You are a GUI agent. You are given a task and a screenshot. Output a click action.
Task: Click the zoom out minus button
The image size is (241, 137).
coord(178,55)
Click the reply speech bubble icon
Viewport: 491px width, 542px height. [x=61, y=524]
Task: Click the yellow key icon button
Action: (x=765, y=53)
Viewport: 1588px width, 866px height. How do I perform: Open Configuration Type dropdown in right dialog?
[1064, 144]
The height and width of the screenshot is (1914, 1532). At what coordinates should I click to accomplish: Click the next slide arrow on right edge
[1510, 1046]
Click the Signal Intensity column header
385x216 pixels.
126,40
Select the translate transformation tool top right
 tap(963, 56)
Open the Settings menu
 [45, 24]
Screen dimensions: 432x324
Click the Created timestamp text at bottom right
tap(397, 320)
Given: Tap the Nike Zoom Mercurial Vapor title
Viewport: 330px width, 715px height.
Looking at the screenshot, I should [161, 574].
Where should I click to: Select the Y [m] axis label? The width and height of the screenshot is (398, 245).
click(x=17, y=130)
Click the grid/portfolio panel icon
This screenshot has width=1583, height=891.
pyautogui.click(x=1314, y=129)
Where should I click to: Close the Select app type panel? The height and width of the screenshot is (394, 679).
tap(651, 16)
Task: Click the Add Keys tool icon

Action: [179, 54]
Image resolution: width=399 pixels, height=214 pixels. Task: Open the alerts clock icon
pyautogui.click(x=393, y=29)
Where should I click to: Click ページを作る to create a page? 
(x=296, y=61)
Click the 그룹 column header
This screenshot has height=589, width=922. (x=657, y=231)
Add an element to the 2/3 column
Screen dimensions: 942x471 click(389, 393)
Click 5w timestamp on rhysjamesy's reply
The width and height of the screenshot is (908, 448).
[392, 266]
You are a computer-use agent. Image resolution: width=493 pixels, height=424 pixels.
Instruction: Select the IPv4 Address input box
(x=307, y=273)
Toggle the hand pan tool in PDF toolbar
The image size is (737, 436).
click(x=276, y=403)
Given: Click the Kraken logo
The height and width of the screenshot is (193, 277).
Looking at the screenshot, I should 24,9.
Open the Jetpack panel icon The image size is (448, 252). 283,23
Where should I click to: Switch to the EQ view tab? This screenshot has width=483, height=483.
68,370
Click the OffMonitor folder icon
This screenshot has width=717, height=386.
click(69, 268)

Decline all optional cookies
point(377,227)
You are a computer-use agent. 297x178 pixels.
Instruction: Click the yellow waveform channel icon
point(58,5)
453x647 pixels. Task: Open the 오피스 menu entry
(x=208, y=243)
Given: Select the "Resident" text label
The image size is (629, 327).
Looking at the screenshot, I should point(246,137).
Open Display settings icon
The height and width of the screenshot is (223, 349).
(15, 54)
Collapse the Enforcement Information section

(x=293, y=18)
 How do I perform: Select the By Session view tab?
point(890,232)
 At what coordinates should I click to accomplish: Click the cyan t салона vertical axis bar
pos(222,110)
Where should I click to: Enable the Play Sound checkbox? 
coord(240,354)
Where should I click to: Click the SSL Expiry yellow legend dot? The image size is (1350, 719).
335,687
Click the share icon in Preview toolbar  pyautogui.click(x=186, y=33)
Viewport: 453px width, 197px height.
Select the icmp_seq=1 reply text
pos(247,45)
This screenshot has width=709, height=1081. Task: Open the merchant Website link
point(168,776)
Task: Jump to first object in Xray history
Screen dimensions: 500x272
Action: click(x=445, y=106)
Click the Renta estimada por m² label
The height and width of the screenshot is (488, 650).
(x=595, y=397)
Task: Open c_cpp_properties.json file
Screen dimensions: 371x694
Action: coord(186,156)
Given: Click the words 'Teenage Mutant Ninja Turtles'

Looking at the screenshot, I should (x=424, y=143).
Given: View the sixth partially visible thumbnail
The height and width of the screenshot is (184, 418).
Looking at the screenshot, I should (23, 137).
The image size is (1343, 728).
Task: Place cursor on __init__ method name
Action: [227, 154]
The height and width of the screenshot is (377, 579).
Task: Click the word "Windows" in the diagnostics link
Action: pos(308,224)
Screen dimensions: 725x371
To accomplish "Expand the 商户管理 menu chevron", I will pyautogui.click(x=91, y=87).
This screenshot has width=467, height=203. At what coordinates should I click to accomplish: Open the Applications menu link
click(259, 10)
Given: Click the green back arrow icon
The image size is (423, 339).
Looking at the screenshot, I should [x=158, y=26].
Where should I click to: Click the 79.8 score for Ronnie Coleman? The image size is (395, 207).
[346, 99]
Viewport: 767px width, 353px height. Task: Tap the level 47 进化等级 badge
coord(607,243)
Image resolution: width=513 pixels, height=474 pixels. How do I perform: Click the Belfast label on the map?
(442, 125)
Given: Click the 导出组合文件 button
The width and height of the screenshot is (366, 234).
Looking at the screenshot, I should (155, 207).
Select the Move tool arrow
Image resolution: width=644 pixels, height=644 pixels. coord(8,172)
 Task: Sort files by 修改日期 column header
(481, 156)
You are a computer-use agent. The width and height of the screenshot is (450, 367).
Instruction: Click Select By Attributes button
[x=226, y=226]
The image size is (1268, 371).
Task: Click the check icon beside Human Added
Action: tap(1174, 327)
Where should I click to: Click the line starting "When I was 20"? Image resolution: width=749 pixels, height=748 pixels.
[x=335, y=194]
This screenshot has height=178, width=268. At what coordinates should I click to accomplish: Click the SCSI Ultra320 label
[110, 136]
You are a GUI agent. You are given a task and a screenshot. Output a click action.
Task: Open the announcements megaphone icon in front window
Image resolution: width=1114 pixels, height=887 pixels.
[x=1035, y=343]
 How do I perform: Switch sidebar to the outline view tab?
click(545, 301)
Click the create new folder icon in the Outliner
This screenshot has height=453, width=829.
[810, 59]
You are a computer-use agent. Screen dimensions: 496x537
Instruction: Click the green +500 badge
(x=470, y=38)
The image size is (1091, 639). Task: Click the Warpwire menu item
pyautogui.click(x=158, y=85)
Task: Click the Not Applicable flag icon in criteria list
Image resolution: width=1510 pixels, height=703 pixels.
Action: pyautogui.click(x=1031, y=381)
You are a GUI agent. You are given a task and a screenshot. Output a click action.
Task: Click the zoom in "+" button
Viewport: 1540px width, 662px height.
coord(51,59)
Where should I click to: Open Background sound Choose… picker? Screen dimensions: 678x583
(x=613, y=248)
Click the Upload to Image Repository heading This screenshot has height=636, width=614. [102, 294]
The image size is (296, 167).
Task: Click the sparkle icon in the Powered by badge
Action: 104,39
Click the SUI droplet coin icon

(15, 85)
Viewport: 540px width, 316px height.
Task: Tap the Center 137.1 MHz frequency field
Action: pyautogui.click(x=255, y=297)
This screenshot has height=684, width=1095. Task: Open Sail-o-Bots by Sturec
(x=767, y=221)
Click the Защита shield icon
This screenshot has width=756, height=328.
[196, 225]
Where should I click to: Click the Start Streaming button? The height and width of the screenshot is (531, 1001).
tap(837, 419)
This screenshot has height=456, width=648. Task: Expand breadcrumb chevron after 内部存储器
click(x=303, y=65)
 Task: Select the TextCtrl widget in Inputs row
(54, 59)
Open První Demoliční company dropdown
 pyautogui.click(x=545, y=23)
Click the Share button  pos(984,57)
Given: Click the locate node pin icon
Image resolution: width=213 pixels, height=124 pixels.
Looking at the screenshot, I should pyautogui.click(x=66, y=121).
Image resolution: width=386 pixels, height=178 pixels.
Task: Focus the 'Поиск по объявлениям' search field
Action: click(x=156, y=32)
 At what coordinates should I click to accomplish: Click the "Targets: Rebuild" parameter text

---------------

The task: The records above must be restated. Preserve every word.

Exercise solution:
You are a GUI agent. You are given a task and a screenshot. Output a click action.
Task: Click the zoom out minus button
The image size is (241, 137).
coord(178,55)
Click the reply speech bubble icon
Viewport: 491px width, 542px height. [x=61, y=524]
Task: Click the yellow key icon button
Action: (x=765, y=53)
Viewport: 1588px width, 866px height. How do I perform: Open Configuration Type dropdown in right dialog?
[1064, 144]
The height and width of the screenshot is (1914, 1532). At what coordinates should I click to accomplish: Click the next slide arrow on right edge
[1510, 1046]
Click the Signal Intensity column header
385x216 pixels.
126,40
Select the translate transformation tool top right
 tap(963, 56)
Open the Settings menu
 [45, 24]
Screen dimensions: 432x324
Click the Created timestamp text at bottom right
tap(397, 320)
Given: Tap the Nike Zoom Mercurial Vapor title
Viewport: 330px width, 715px height.
Looking at the screenshot, I should [161, 574].
Where should I click to: Select the Y [m] axis label? The width and height of the screenshot is (398, 245).
click(x=17, y=130)
Click the grid/portfolio panel icon
This screenshot has width=1583, height=891.
pyautogui.click(x=1314, y=129)
Where should I click to: Close the Select app type panel? The height and width of the screenshot is (394, 679).
tap(651, 16)
Task: Click the Add Keys tool icon

Action: [179, 54]
Image resolution: width=399 pixels, height=214 pixels. Task: Open the alerts clock icon
pyautogui.click(x=393, y=29)
Where should I click to: Click ページを作る to create a page? 
(x=296, y=61)
Click the 그룹 column header
This screenshot has height=589, width=922. (x=657, y=231)
Add an element to the 2/3 column
Screen dimensions: 942x471 click(389, 393)
Click 5w timestamp on rhysjamesy's reply
The width and height of the screenshot is (908, 448).
[392, 266]
You are a computer-use agent. Image resolution: width=493 pixels, height=424 pixels.
Instruction: Select the IPv4 Address input box
(x=307, y=273)
Toggle the hand pan tool in PDF toolbar
The image size is (737, 436).
click(x=276, y=403)
Given: Click the Kraken logo
The height and width of the screenshot is (193, 277).
Looking at the screenshot, I should 24,9.
Open the Jetpack panel icon The image size is (448, 252). 283,23
Where should I click to: Switch to the EQ view tab? This screenshot has width=483, height=483.
68,370
Click the OffMonitor folder icon
This screenshot has width=717, height=386.
click(69, 268)

Decline all optional cookies
point(377,227)
You are a computer-use agent. 297x178 pixels.
Instruction: Click the yellow waveform channel icon
point(58,5)
453x647 pixels. Task: Open the 오피스 menu entry
(x=208, y=243)
Given: Select the "Resident" text label
The image size is (629, 327).
Looking at the screenshot, I should point(246,137).
Open Display settings icon
The height and width of the screenshot is (223, 349).
(15, 54)
Collapse the Enforcement Information section

(x=293, y=18)
 How do I perform: Select the By Session view tab?
point(890,232)
 At what coordinates should I click to accomplish: Click the cyan t салона vertical axis bar
pos(222,110)
Where should I click to: Enable the Play Sound checkbox? 
coord(240,354)
Where should I click to: Click the SSL Expiry yellow legend dot? The image size is (1350, 719).
335,687
Click the share icon in Preview toolbar  pyautogui.click(x=186, y=33)
Viewport: 453px width, 197px height.
Select the icmp_seq=1 reply text
pos(247,45)
This screenshot has width=709, height=1081. Task: Open the merchant Website link
point(168,776)
Task: Jump to first object in Xray history
Screen dimensions: 500x272
Action: click(x=445, y=106)
Click the Renta estimada por m² label
The height and width of the screenshot is (488, 650).
(x=595, y=397)
Task: Open c_cpp_properties.json file
Screen dimensions: 371x694
Action: coord(186,156)
Given: Click the words 'Teenage Mutant Ninja Turtles'

Looking at the screenshot, I should (x=424, y=143).
Given: View the sixth partially visible thumbnail
The height and width of the screenshot is (184, 418).
Looking at the screenshot, I should (23, 137).
The image size is (1343, 728).
Task: Place cursor on __init__ method name
Action: [227, 154]
The height and width of the screenshot is (377, 579).
Task: Click the word "Windows" in the diagnostics link
Action: pos(308,224)
Screen dimensions: 725x371
To accomplish "Expand the 商户管理 menu chevron", I will pyautogui.click(x=91, y=87).
This screenshot has width=467, height=203. At what coordinates should I click to accomplish: Open the Applications menu link
click(259, 10)
Given: Click the green back arrow icon
The image size is (423, 339).
Looking at the screenshot, I should [x=158, y=26].
Where should I click to: Click the 79.8 score for Ronnie Coleman? The image size is (395, 207).
[346, 99]
Viewport: 767px width, 353px height. Task: Tap the level 47 进化等级 badge
coord(607,243)
Image resolution: width=513 pixels, height=474 pixels. How do I perform: Click the Belfast label on the map?
(442, 125)
Given: Click the 导出组合文件 button
The width and height of the screenshot is (366, 234).
Looking at the screenshot, I should (155, 207).
Select the Move tool arrow
Image resolution: width=644 pixels, height=644 pixels. coord(8,172)
 Task: Sort files by 修改日期 column header
(481, 156)
You are a computer-use agent. The width and height of the screenshot is (450, 367).
Instruction: Click Select By Attributes button
[x=226, y=226]
The image size is (1268, 371).
Task: Click the check icon beside Human Added
Action: tap(1174, 327)
Where should I click to: Click the line starting "When I was 20"? Image resolution: width=749 pixels, height=748 pixels.
[x=335, y=194]
This screenshot has height=178, width=268. At what coordinates should I click to accomplish: Click the SCSI Ultra320 label
[110, 136]
You are a GUI agent. You are given a task and a screenshot. Output a click action.
Task: Open the announcements megaphone icon in front window
Image resolution: width=1114 pixels, height=887 pixels.
[x=1035, y=343]
 How do I perform: Switch sidebar to the outline view tab?
click(545, 301)
Click the create new folder icon in the Outliner
This screenshot has height=453, width=829.
[810, 59]
You are a computer-use agent. Screen dimensions: 496x537
Instruction: Click the green +500 badge
(x=470, y=38)
The image size is (1091, 639). Task: Click the Warpwire menu item
pyautogui.click(x=158, y=85)
Task: Click the Not Applicable flag icon in criteria list
Image resolution: width=1510 pixels, height=703 pixels.
Action: pyautogui.click(x=1031, y=381)
You are a GUI agent. You are given a task and a screenshot. Output a click action.
Task: Click the zoom in "+" button
Viewport: 1540px width, 662px height.
coord(51,59)
Where should I click to: Open Background sound Choose… picker? Screen dimensions: 678x583
(x=613, y=248)
Click the Upload to Image Repository heading This screenshot has height=636, width=614. [102, 294]
The image size is (296, 167).
Task: Click the sparkle icon in the Powered by badge
Action: 104,39
Click the SUI droplet coin icon

(15, 85)
Viewport: 540px width, 316px height.
Task: Tap the Center 137.1 MHz frequency field
Action: pyautogui.click(x=255, y=297)
This screenshot has height=684, width=1095. Task: Open Sail-o-Bots by Sturec
(x=767, y=221)
Click the Защита shield icon
This screenshot has width=756, height=328.
[196, 225]
Where should I click to: Click the Start Streaming button? The height and width of the screenshot is (531, 1001).
tap(837, 419)
This screenshot has height=456, width=648. Task: Expand breadcrumb chevron after 内部存储器
click(x=303, y=65)
 Task: Select the TextCtrl widget in Inputs row
(54, 59)
Open První Demoliční company dropdown
 pyautogui.click(x=545, y=23)
Click the Share button  pos(984,57)
Given: Click the locate node pin icon
Image resolution: width=213 pixels, height=124 pixels.
Looking at the screenshot, I should pyautogui.click(x=66, y=121).
Image resolution: width=386 pixels, height=178 pixels.
Task: Focus the 'Поиск по объявлениям' search field
Action: click(x=156, y=32)
 At what coordinates should I click to accomplish: Click the "Targets: Rebuild" parameter text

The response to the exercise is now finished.